SSgt Dietz received the following awards for his service

| Badge | Combat Infantryman Badge |  |  |
| 1st row | Medal of Honor |  |  |
| 2nd row | Bronze Star Medal | Purple Heart | Army Good Conduct Medal |
| 3rd row | American Campaign Medal | European–African–Middle Eastern Campaign Medal with one campaign star | World War II Victory Medal |

==Medal of Honor citation==
Staff Sergeant Dietz's official Medal of Honor citation reads:
He was a squad leader when the task force to which his unit was attached encountered resistance in its advance on Kirchhain, Germany.
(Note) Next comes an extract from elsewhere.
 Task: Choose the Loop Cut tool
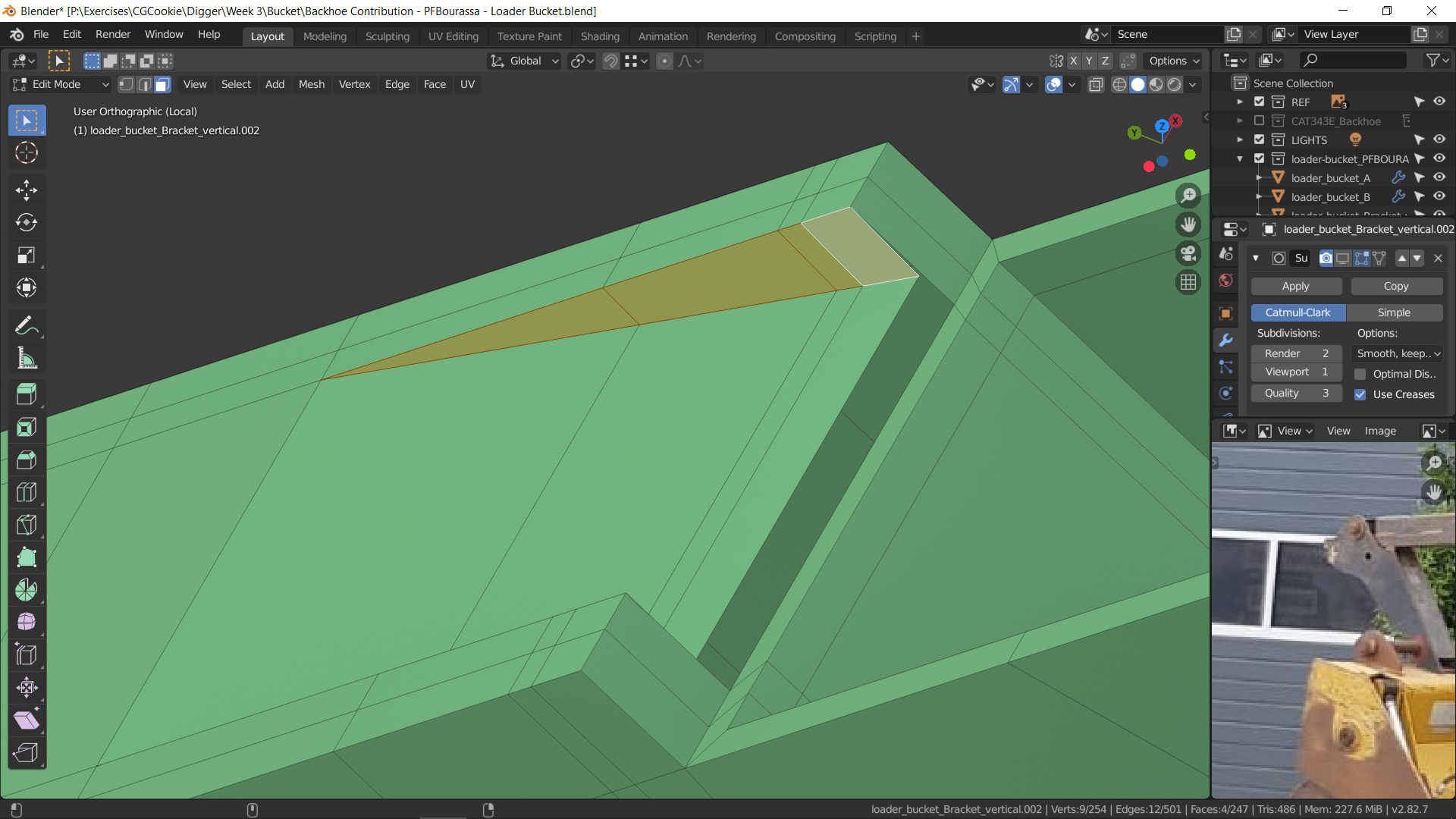click(27, 493)
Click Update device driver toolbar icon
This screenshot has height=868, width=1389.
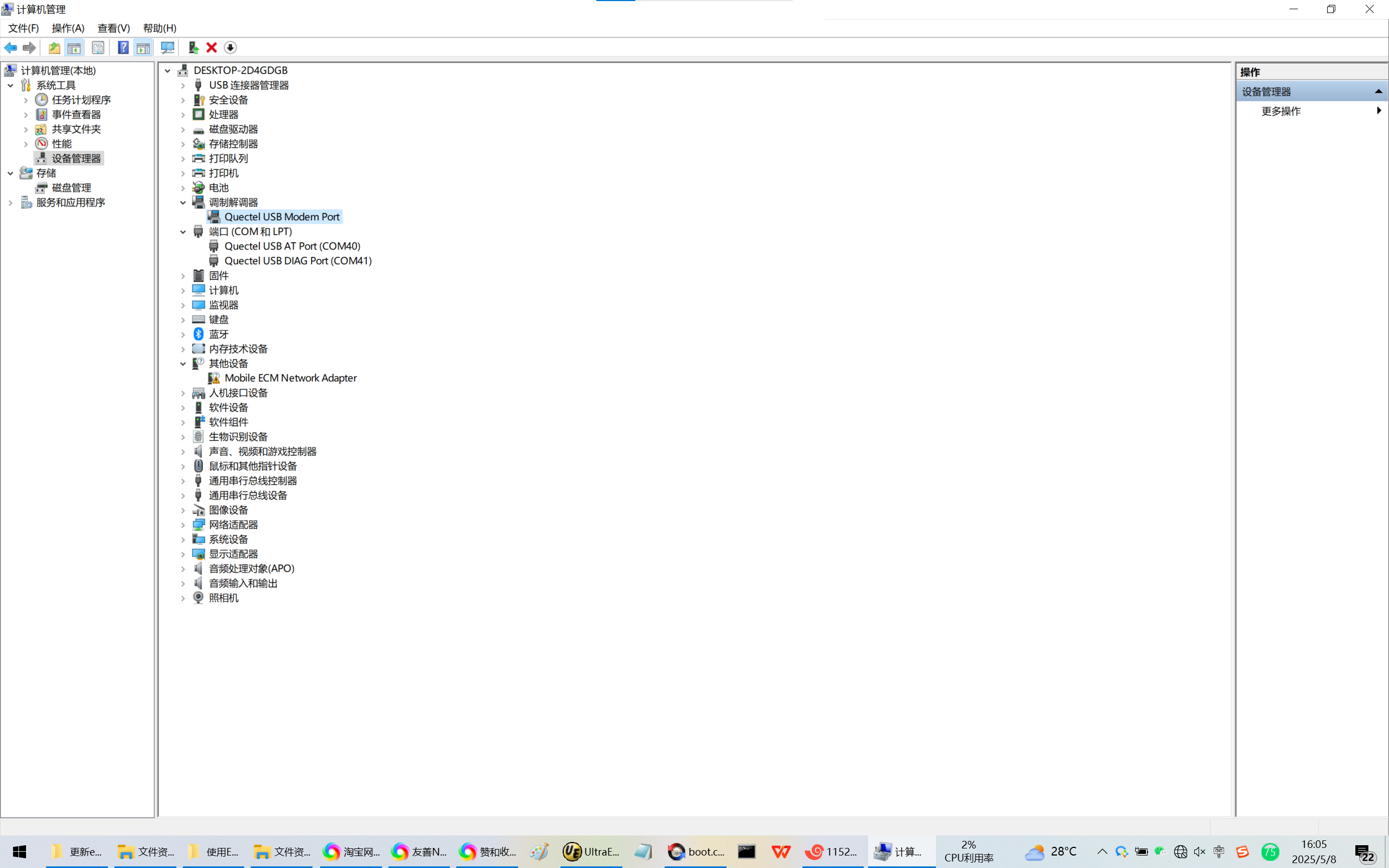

Between the town's outlying buildings 300 yards distant and the stalled armored column were a minefield and 2 bridges defended by German rocket-launching teams and riflemen. From the town itself came heavy small-arms fire. Moving forward with his men to protect engineers while they removed the minefield and the demolition charges attached to the bridges, S/Sgt. Dietz came under intense fire. On his own initiative he advanced alone, scorning the bullets which struck all around him, until he was able to kill the bazooka team defending the first bridge. He continued ahead and had killed another bazooka team, bayoneted an enemy soldier armed with a panzerfaust and shot 2 Germans when he was knocked to the ground by another blast of another panzerfaust. He quickly recovered, killed the man who had fired at him and then jumped into waist-deep water under the second bridge to disconnect the demolition charges. His work was completed; but as he stood up to signal that the route was clear, he was killed by another enemy volley from the left flank. S/Sgt. Dietz by his intrepidity and valiant effort on his self-imposed mission, single-handedly opened the road for the capture of Kirchain and left with his comrades an inspiring example of gallantry in the face of formidable odds.